Évaluer l'efficacité et la toxicité des perfusions de paclitaxel courtes versus longues dans le traitement de n'importe quel adénocarcinome avancé.
Nous avons consulté le registre spécialisé du groupe Cochrane sur les cancers gynécologiques, le registre Cochrane des essais contrôlés (CENTRAL), numéro 1, 2009, MEDLINE et EMBASE jusqu'en mars 2009. Nous avons également consulté les registres d'essais cliniques, les résumés de réunions scientifiques et les références bibliographiques des essais inclus, et contacté des experts dans ce domaine ainsi que des sociétés pharmaceutiques.
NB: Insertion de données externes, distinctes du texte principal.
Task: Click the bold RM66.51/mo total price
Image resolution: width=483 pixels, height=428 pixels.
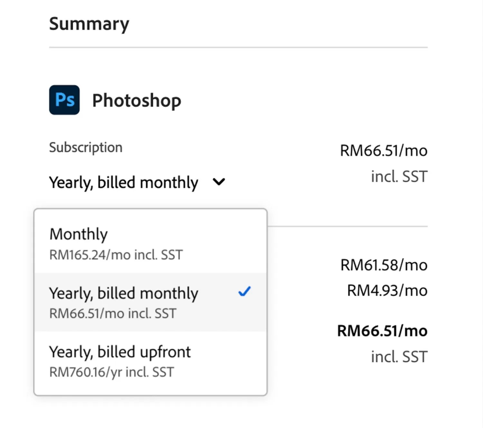Action: point(382,331)
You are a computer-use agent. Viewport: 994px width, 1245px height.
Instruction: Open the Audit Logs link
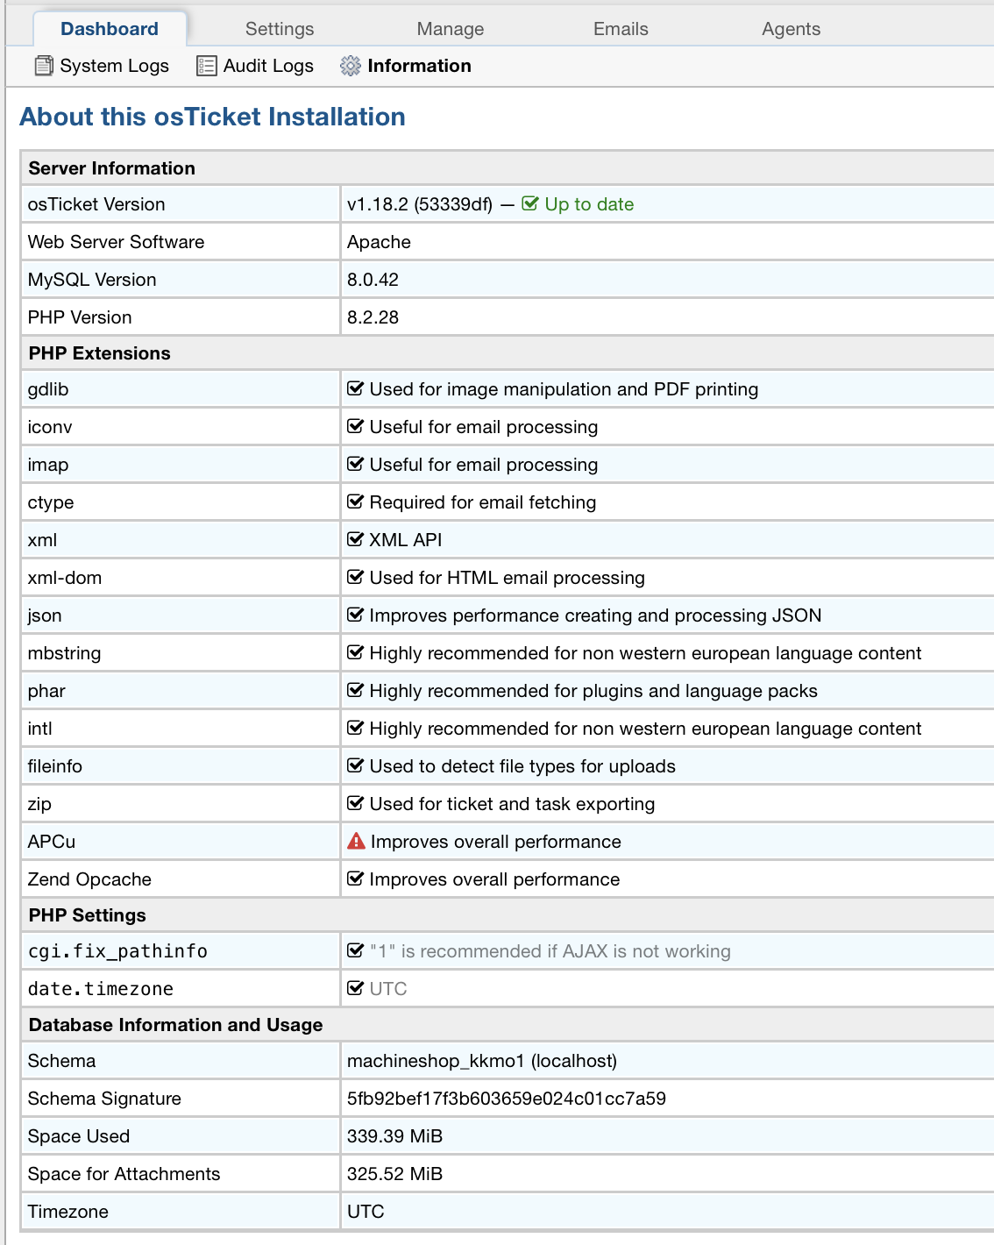268,66
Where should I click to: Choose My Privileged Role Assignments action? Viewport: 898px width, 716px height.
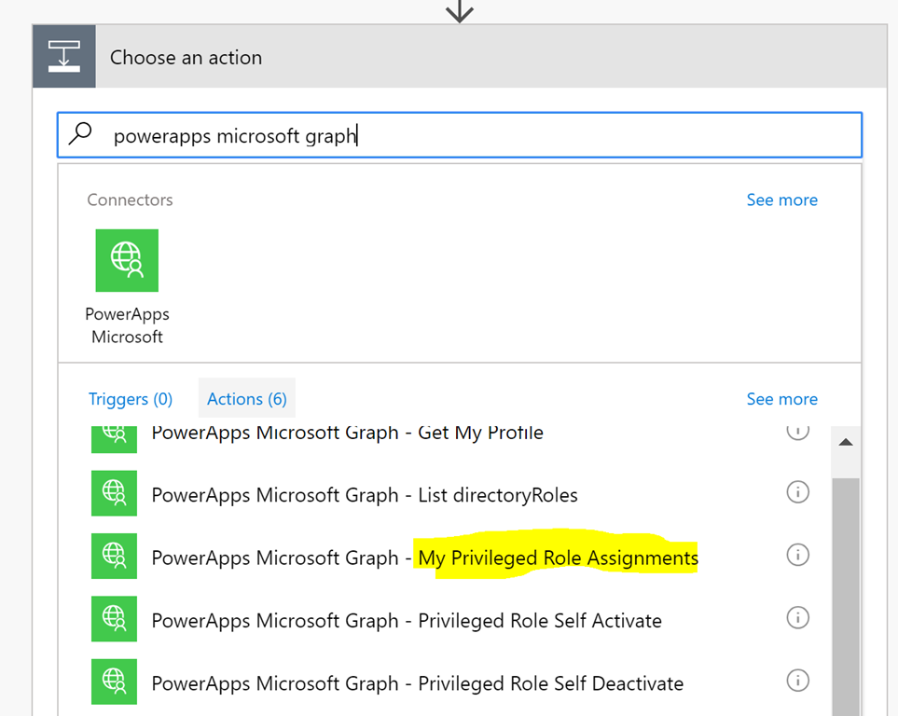[424, 558]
La revue était circonscrite aux essais contrôlés randomisés (ECR) portant sur du paclitaxel seul ou combiné à d'autres médicaments, et dont la seule variable était la durée de perfusion de paclitaxel. Cette revue porte uniquement sur des patients atteints d'adénocarcinome avancé.
Deux auteurs de la revue ont, de façon indépendante, extrait les données et évalué les risques de biais. Dans la mesure du possible, les données ont été synthétisées en une méta-analyse.
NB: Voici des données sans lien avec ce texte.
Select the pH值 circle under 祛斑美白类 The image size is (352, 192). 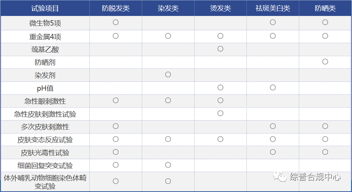pyautogui.click(x=273, y=88)
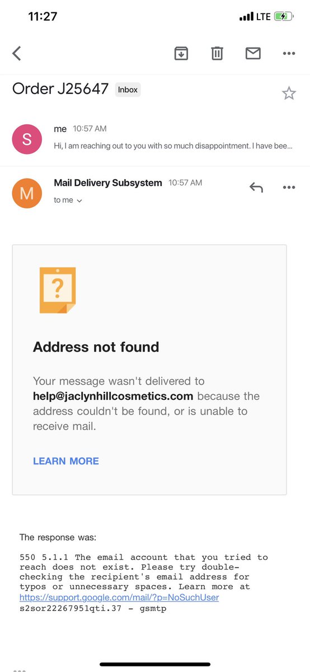Tap the pink S sender avatar
Screen dimensions: 310x672
pyautogui.click(x=27, y=139)
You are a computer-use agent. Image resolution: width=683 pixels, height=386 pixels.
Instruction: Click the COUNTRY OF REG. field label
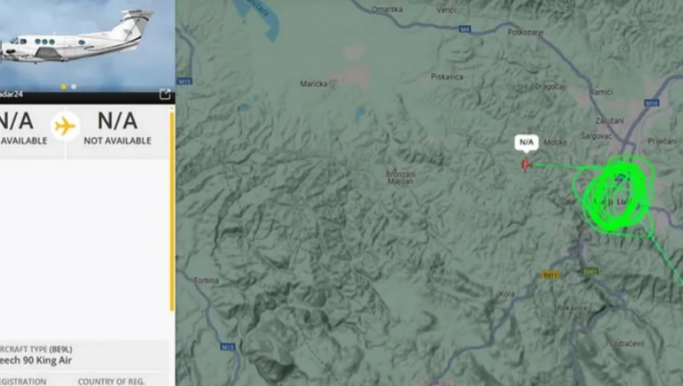pos(111,382)
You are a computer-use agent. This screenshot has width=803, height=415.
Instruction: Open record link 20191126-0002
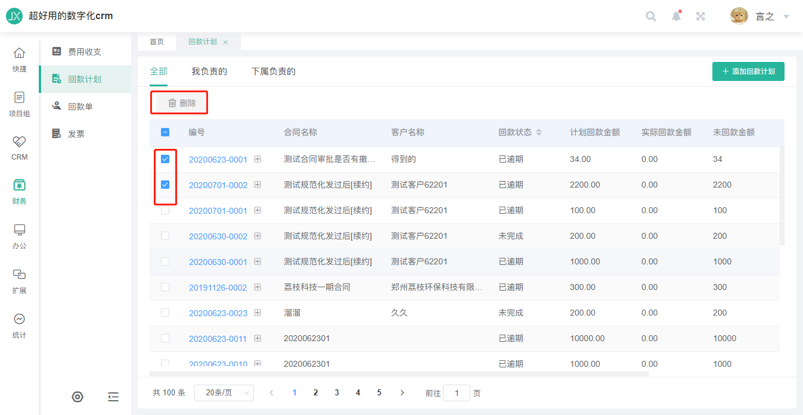pyautogui.click(x=218, y=288)
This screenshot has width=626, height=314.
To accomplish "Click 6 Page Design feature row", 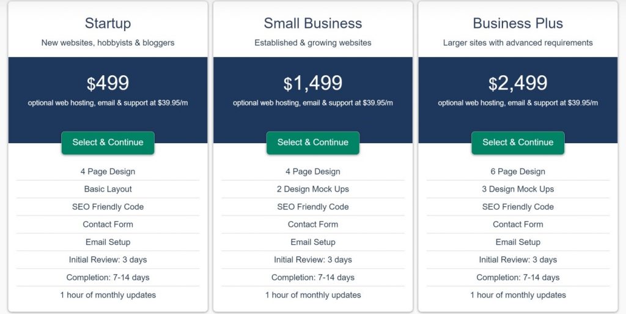I will 518,171.
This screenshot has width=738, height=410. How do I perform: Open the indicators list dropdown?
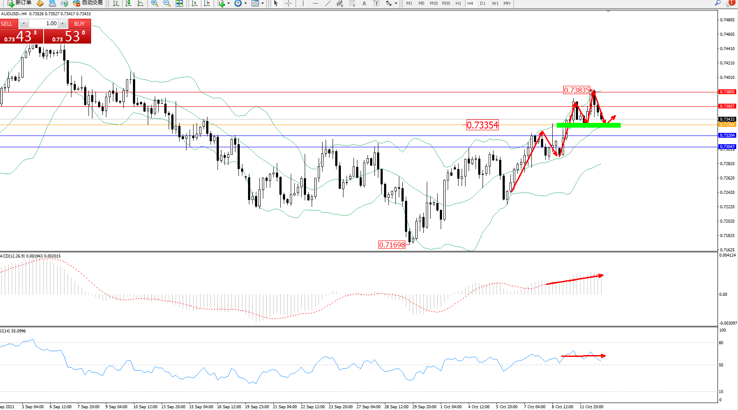point(228,3)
Nous avons identifié six essais remplissant nos critères d'inclusion. Ces essais comparaient des perfusions de 3, 24 et 96 heures et un essai examinait différentes périodes de traitement (1 jour versus 3 jours). Sur la base des ECR inclus, nous n'avons identifié aucune preuve de différence entre les perfusions courtes et longues en termes de survie globale et sans progression et d'absence de réponse tumorale. Dans la plupart des cas, une incidence accrue d'événements indésirables et de toxicité sévère était observée dans le groupe de la perfusion de 24 heures par rapport au groupe de la perfusion de 3 heures, avec une majorité d'analyses hautement significatives d'un point de vue statistique (RR = 0,32, IC à 95 %, entre 0,22 et 0,47, RR = 0,06, IC à 95 %, entre 0,02 et 0,17, RR = 0,59, IC à 95 %, entre 0,40 et 0,88, RR = 0,52, IC à 95 %, entre 0,28 et 0,97 pour les critères de jugement de l'hypersensibilité sévère, la neutropénie fébrile, les ulcérations buccales et les diarrhées, respectivement). Néanmoins, une méta-analyse de trois essais révélait que les perfusions de 3 heures étaient associées à une augmentation statistiquement significative du risque de changements neurosensoriels par rapport aux perfusions de 24 heures (RR = 1,26, IC à 95 %, entre 1,09 et 1,46). Les événements indésirables n'étaient documentés de manière exhaustive pour aucune des autres comparaisons. Les critères de jugement n'étaient pas correctement documentés et la qualité de vie n'était rapportée dans aucun des essais. Les preuves de cette revue sont limitées car elles reposent sur des méta-analyses portant sur un très petit nombre d'essais ou sur des analyses d'essais individuels, que tous les essais présentaient un risque de biais modéré et que deux étaient publiés sous forme de résumé uniquement.